:: Input records ::

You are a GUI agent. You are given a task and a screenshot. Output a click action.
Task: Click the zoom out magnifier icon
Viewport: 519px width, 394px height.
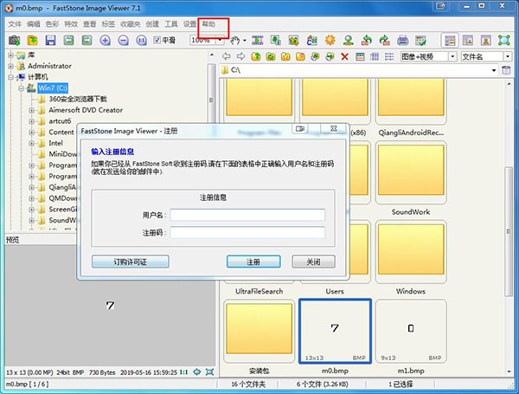point(123,41)
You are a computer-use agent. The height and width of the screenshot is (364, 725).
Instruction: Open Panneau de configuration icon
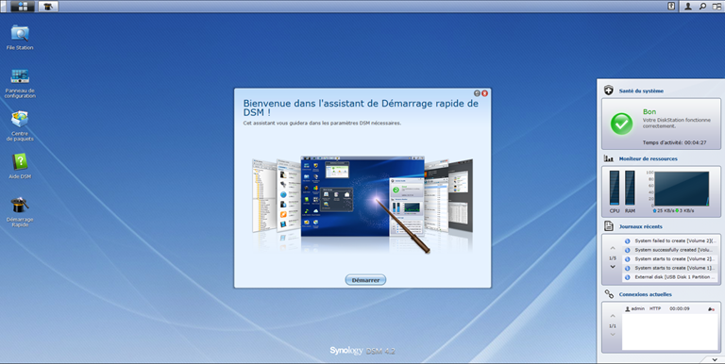(x=20, y=83)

:::

Keep every word of the data as it is when you write it out, but drop the pictures.

You are a GUI agent. You are given a task and a screenshot. Output a click action.
Task: Click the zoom out magnifier icon
Viewport: 519px width, 394px height.
point(123,41)
You are a computer-use agent. The height and width of the screenshot is (364, 725).
Instruction: Open Panneau de configuration icon
(x=20, y=83)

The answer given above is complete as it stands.